Tom Morvolo Riddle tam karşımdaydı.
"Beni özledin mi?"
Bunu sesli olarak değil, direkt olarak zihnime iletmişti. Benim ona söylediklerime atıfta bulunuyordu.
***
Masaya yaklaşarak defteri eline aldı "beni özledin mi?" Diye sordu sesli şekilde.Sayfaların arasında oluşan "olabilir..." Yazısı Melanie'nin gülümsemesini sağladı.
***
Bende tıpkı onun yaptığı gibi cevabı zihnine yönlendirdim. "Olabilir..." Bu cevap onu tatmin etmişe benziyordu.Yazardan
Simsiyah, dalgalı saçları ve zehir akan yeşil gözleri parıldıyordu, bir zafer kazanmışçasına, tehlikeli bir imayla gülümsüyordu.
"Sizi tekrar görmek güzel, her ne kadar hâlâ bir anı olsamda..."
Sanki fısıldarmışçasına çıkan sesi dev odada yankılanarak onlara ulaştı.
"Tekrar?"
Harry hâlâ karşısındaki kişinin kim olduğunu anlayamamıştı. Bu gayet normaldi.
İlk görüntüsünün aksine şuan karşısında olan adam genç ve yakışıklıydı. Önceki halinden eser yoktu. Bir insana bağlı değildi. Üzerinde jilet gibi duran Slytherin armalı forma ve dik duruşuyla üst sınıflardaki bir öğrenciden hiç farkı yoktu.
Gözlerinin yeşillerindeki kırmızı parıltılar sanki özenle serpiştirilmiş gibi duruyordu. Yüzündeki gülümseme bu kadar korkutucu olmasa her kadının hayallerini süsleyeceğine şüphe yoktu.
Tom, üzerindeki zaten düzenli görünen Slytherin formasının yakalarını düzelterek konuştu "aslında bu üçüncü karşılaşmamız Harry. Arkadaşın ne olduğunu anlamış görünüyor."

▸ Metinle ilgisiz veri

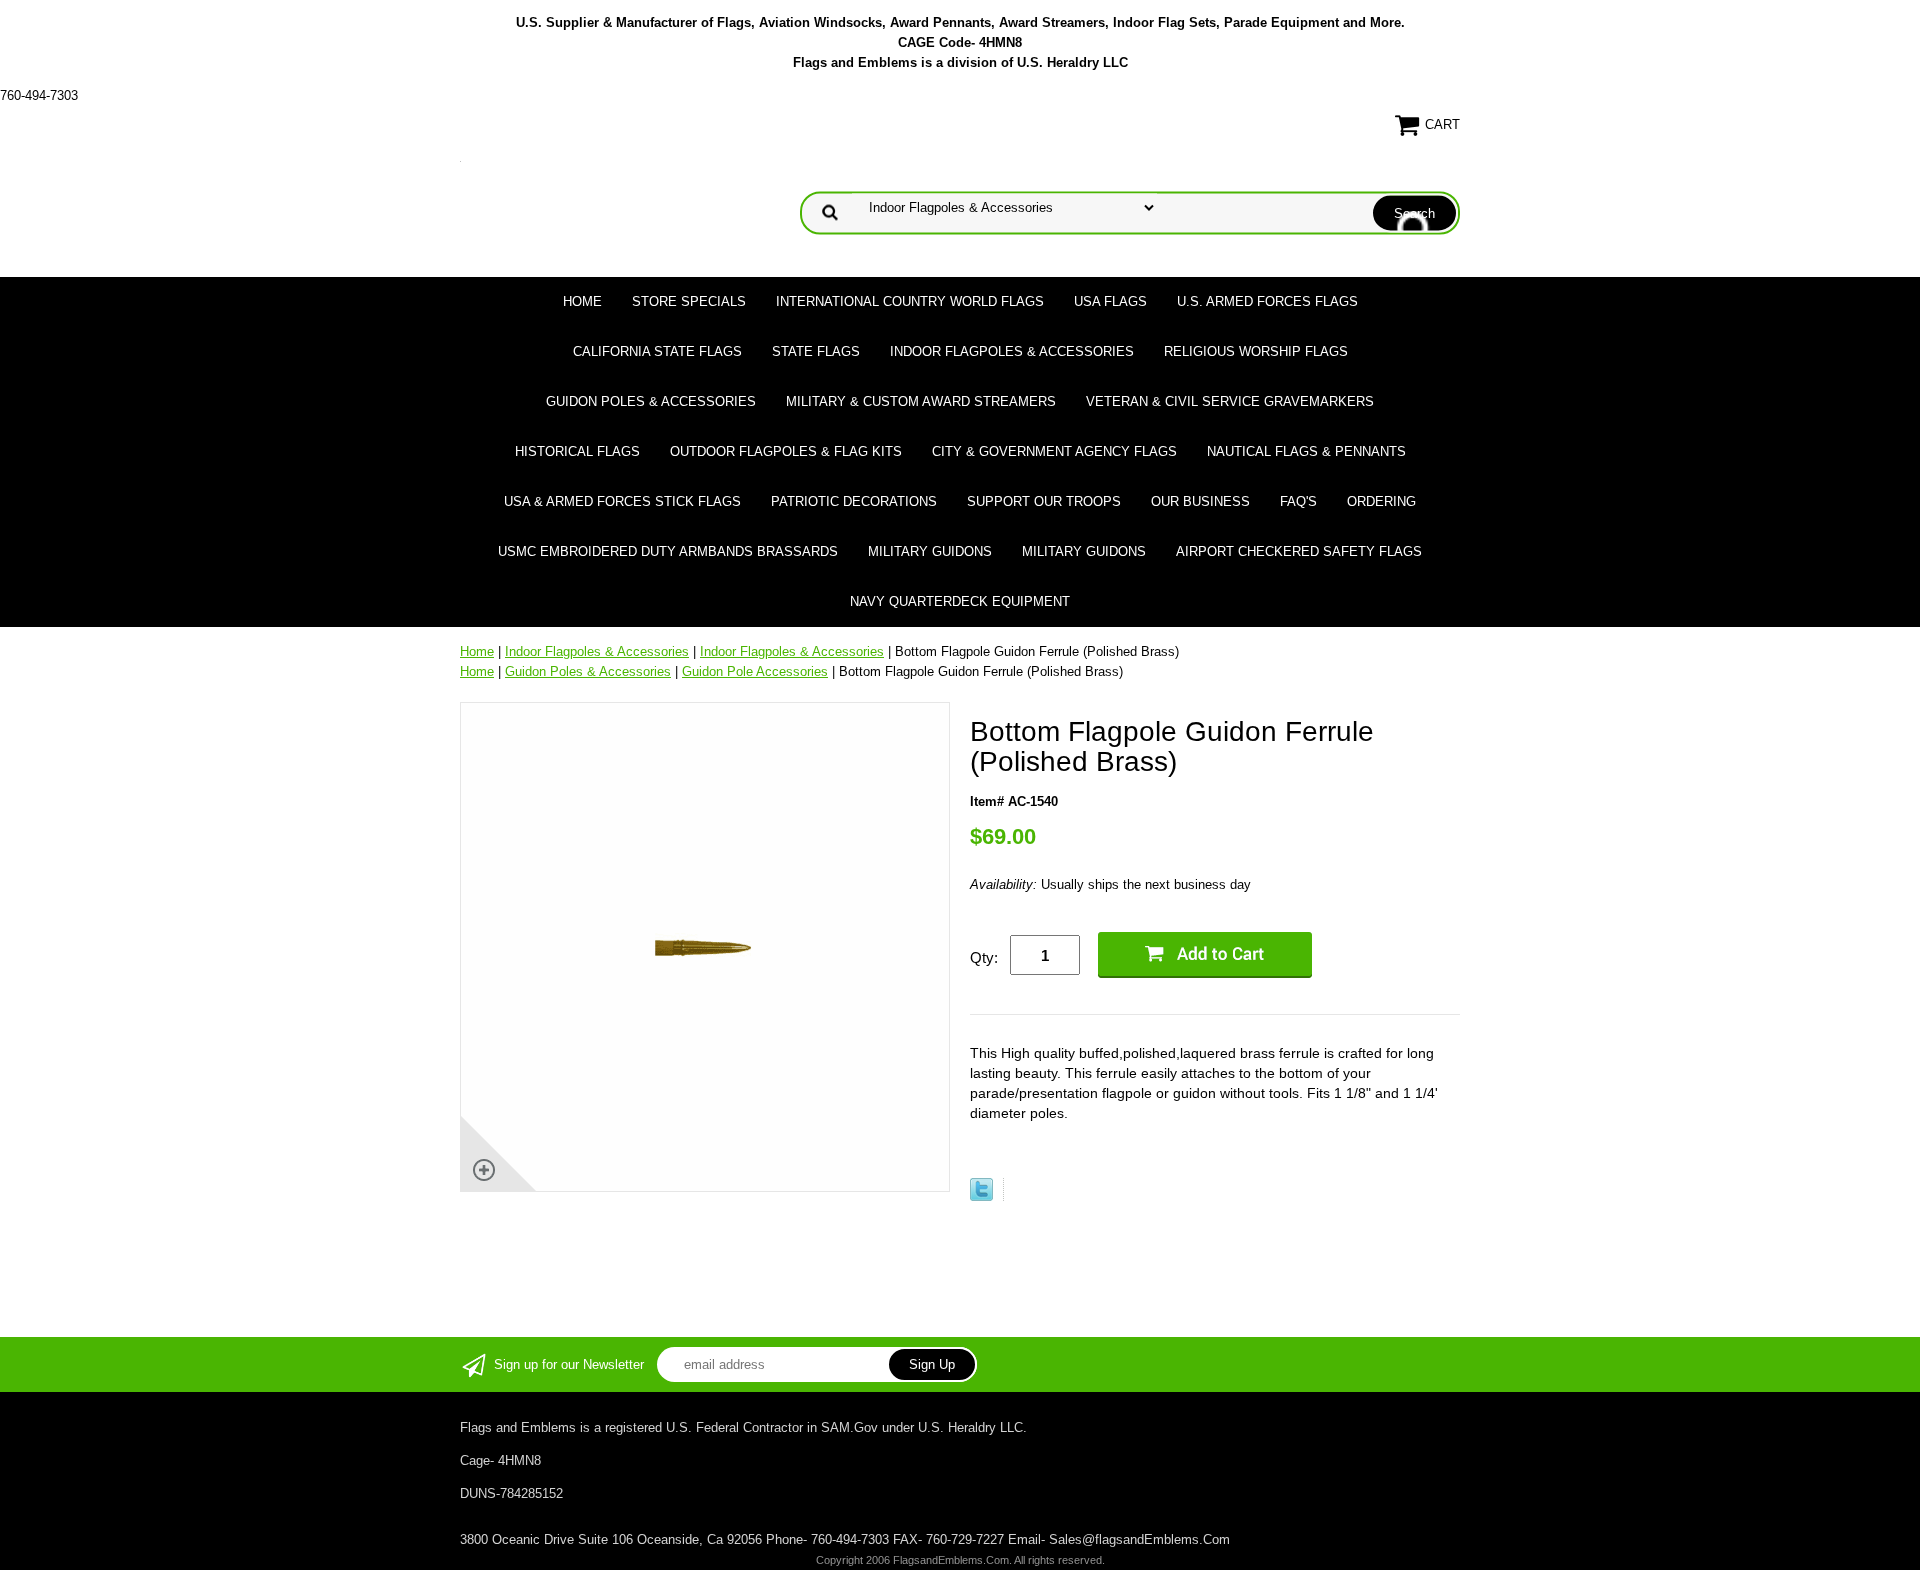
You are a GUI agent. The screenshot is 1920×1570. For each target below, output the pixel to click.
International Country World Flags (910, 301)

Gözleri şeytani bir ışıltıyla parladı. Yeşillerinde kırmızı noktalar daha da arttı. Yeşilleri neredeyse görülemeyecek kadar azalmıştı. Demek ki bu efsane de gerçekti. Rowling'in bu kadar net tahminleri taktire şayandı doğrusu. Belki de sadece tahmin değildi ve Tom'u görmüştü hm?
Şöyle bir düşününce imkansız değildi.
Yavaşça kırmızıya dönen gözlerindeki koyuluk insanın içini titretiyordu.
Melanie'nin kolunu çekiştiren Harry kıza biraz merak ve birazda korkuyla bakıyordu. Onun da anladığı açıktı, o kadar salak değildi, sadece bir onaylama bekliyordu. İstediği hiç onaylanmamak olsa da.
Kız bir süre ne yapacağını ölçüp biçti. Bu düşünce uzun zamandır zihnini yiyip bitiriyordu. Karşısında Tom varken bu kararı çabucak halletmesi gerekiyordu. Aklı hâlâ hayalbozan ve sessizlik büyüsü yaptığı horozdaydı. Kararını çabucak vermeliydi. Seçenekleri ise şunlardı;
Ya Tom'un tarafında olacaktı ya da Harry'nin. Bu işten sıyrılmak için bir sürü plan kurmuştu kafasında. Bu zamanın geleceğini biliyordu ve gece gündüz bunun için plan yapmıştı fakat kararını sonraya erteleyip durmuştu. Bu karar onun gibi biri için kolay olmalıydı belki de, ama bu sefer öyle olmamıştı.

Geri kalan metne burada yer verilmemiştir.